Ia memang jenis orang yang seperti kita juga, menyimpan kepusingan dan kegelisahan yang sama. Seseorang yang tak cukup mencintai tempat asal, tapi juga gagal menambatkan hati ke tempatnya yang baru. Jakarta toh hanya menadahi ia, tak membentuk. Sebaliknya, ia cuman mengakomodasikan tuntutan-tuntutannya tapi tidak mengasimilasikan diri dengan lingkungan barunya.

Di Jakarta saya memang tidak hanya menyaksikan proses urbanisasi, tapi juga proses ruralisasi: suatu arus manusia dan cara hidup yang masuk ke dalam kota namun malah membuat kota itu seperti udik dengan jumlah kemiskinan dan masalah sosial lainnya, dengan kemacetan dan pencemaran udara bersihnya, dengan politik dan ketidakbebasannya.

Apa yang pernah dikatakan dosen saya, memang benar ada fenomena ‘urbanisasi semu’ di kota-kota di Indonesia. Mungkin secara landscape sudah kota tetapi mental dan perilaku penghuninya masih purba.

Kekinian kota Indonesia

Dalam sejarahnya, kota dianggap sebagai lambang kebebasan dan peradaban. Tapi apa daya sebuah kota di dunia ketiga di abad ke 20 seperti Jakarta. Benteng-benteng dan bangunan yang menyimpan peristiwa penting bangsa dalam membangun ruh kolektif masyarakat, rasanya telah kalah dan lenyap. Ia bukan dikalahkan oleh pasukan Mataram. Ia dikalahkan oleh sesuatu yang lain yang lebih kuat: ia terdesak oleh kenyataan bahwa kota di Indonesia tidak bisa mandiri. Ia dikelilingi dan akhirnya dikelola, oleh kekuatan-kekuatan ekonomi dan politik disekitarnya.

Kota di Indonesia tidak bisa menjadi sebuah arena yang mempunyai ciri kebebasan dan semangat yang khas tersebut.

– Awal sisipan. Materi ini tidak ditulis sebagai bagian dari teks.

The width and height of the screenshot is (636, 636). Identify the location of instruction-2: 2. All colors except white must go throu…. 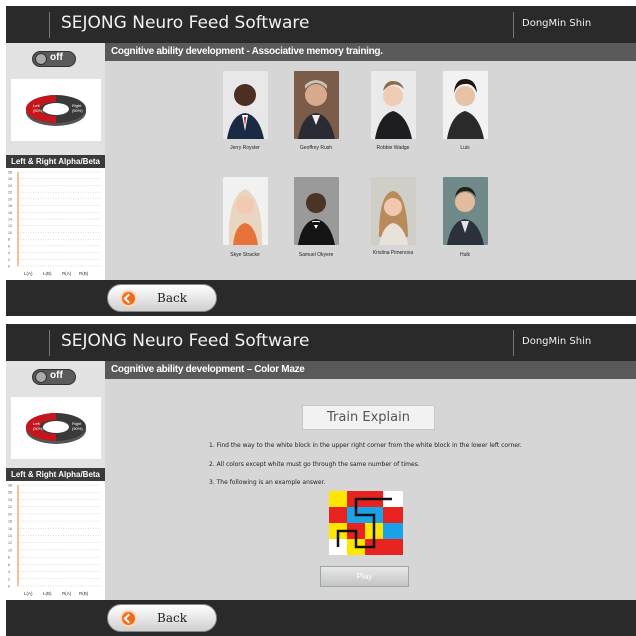
(314, 464).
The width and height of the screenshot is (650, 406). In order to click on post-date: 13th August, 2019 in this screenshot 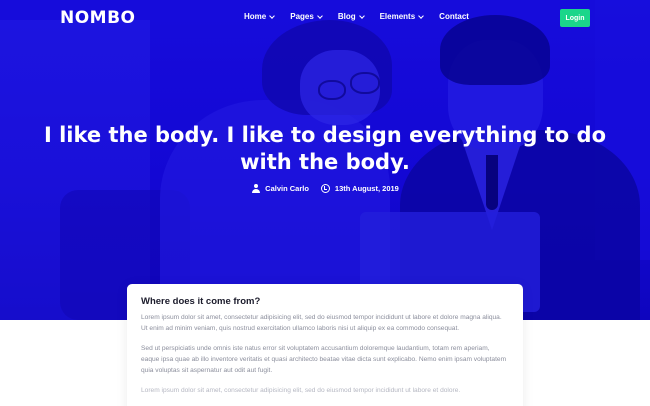, I will do `click(360, 188)`.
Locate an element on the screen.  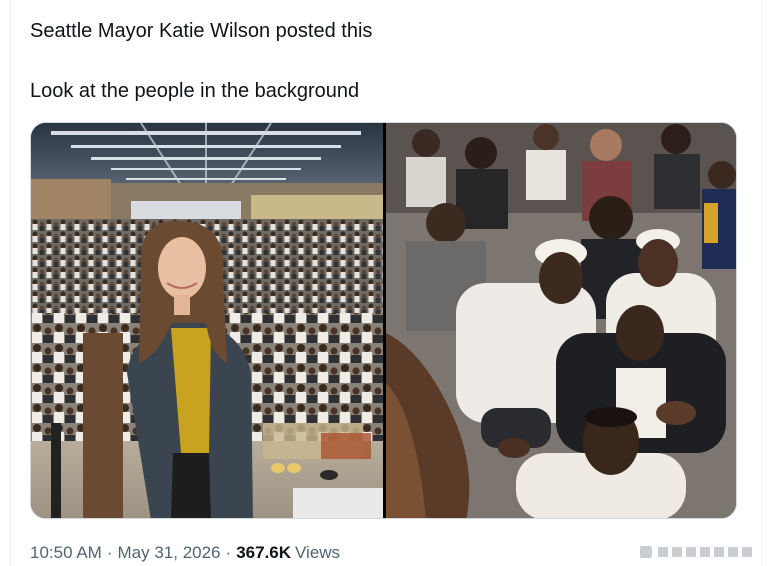
views-label: Views is located at coordinates (318, 552).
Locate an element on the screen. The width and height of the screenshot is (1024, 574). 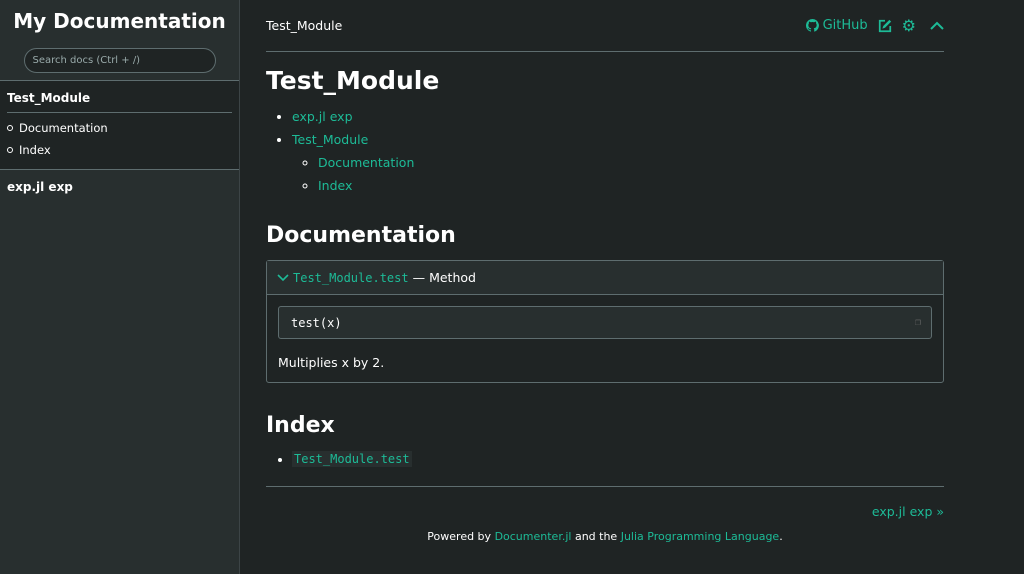
and-text: and the is located at coordinates (596, 536).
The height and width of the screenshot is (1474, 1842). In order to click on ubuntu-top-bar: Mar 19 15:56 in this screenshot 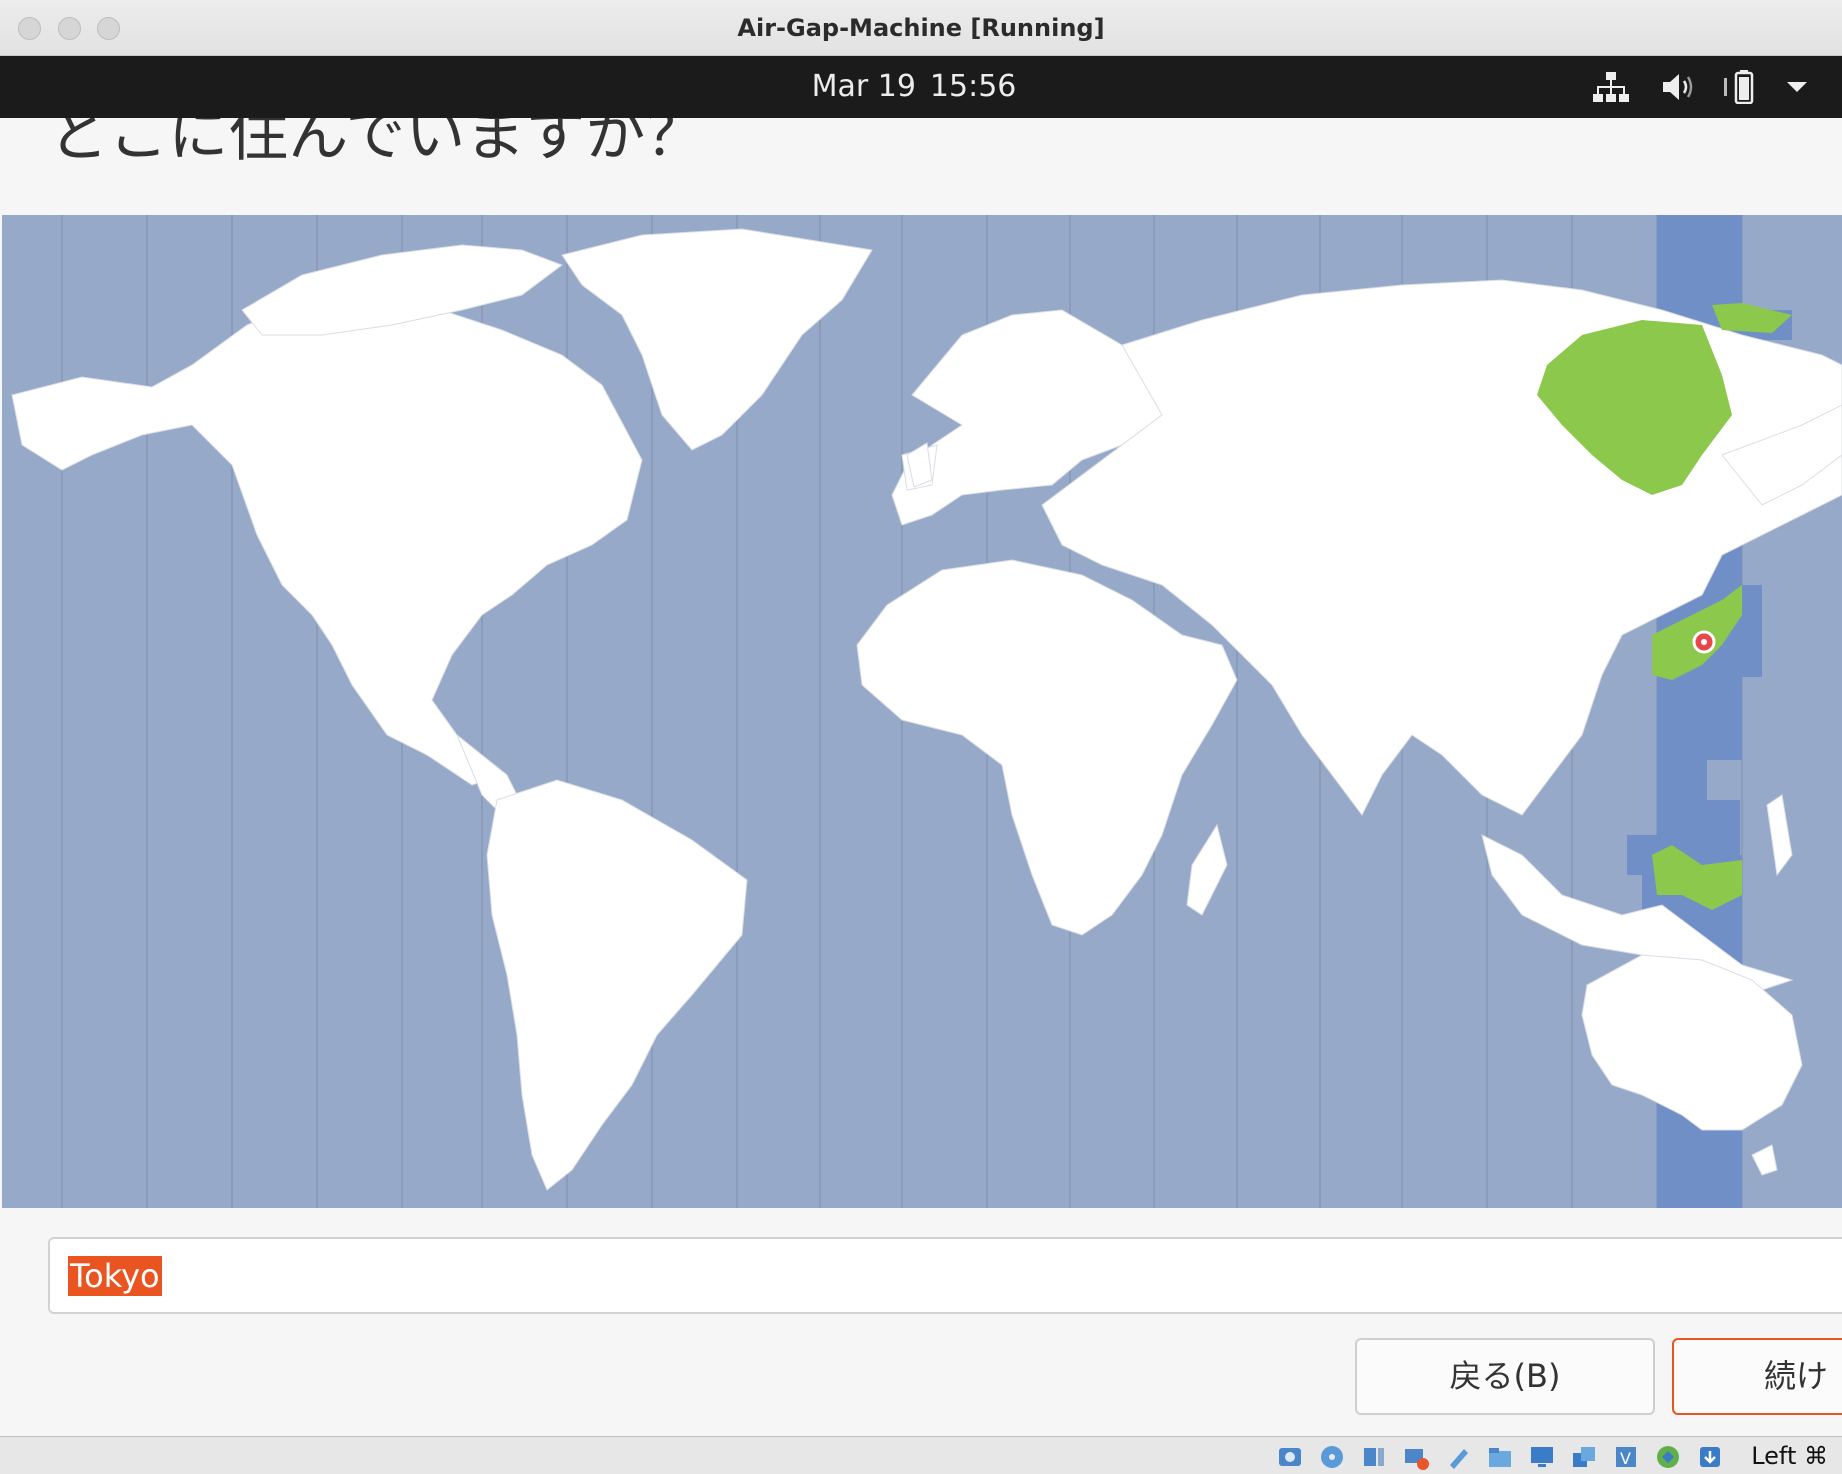, I will do `click(921, 87)`.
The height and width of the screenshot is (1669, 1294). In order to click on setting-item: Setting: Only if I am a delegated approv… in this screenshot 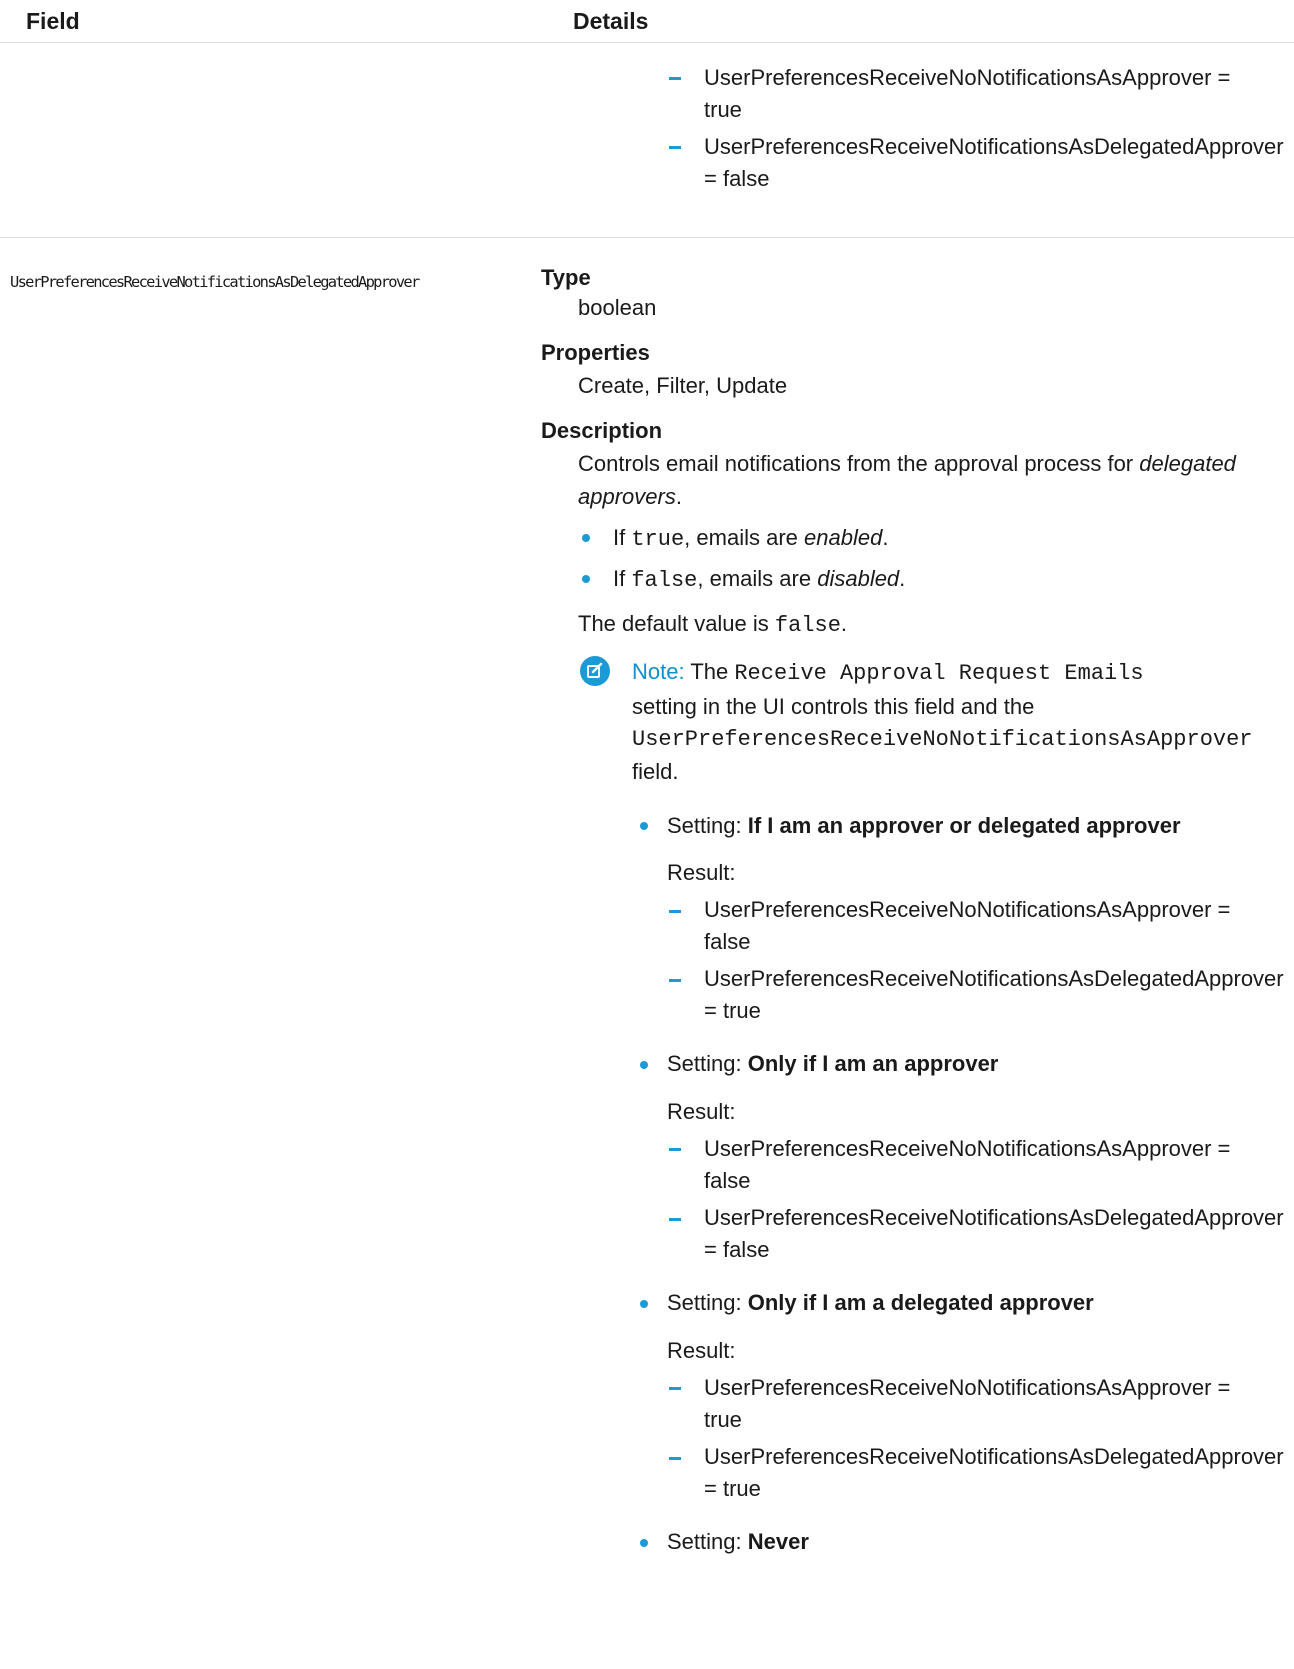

Ia hilang dalam sejarah. Ia tenggelam dalam remang-remang pusaran kebijakan pembangunan yang pragmatis. Ia tidak seperti suatu watak yang dalam sejarah, khususnya di Eropa telah menyebabkan kota menjadi sumber kebebasan, dan penggerak kemajuan bangsa. Kota disana memang lain, ia hadir dan kukuh sebelum teritorial tumbuh dan jadi.

Kota-kota seperti halnya mimpi, terjadi karena hasrat dan ketakutan. — Marco Polo

Saya lalu ingat teman saya tesebut — yang memaki dan mencari uang dengan giat di Jakarta. Hasratnya mungkin hasrat lain, ketakutannya mungkin ketakutan yang lain. Sehingga ia tak merasa ikut menjadikan Jakarta.

Referensi

Kusumawijaya, Marco.(2006). Kota Rumah Kita. Jakarta: Borneo Publications.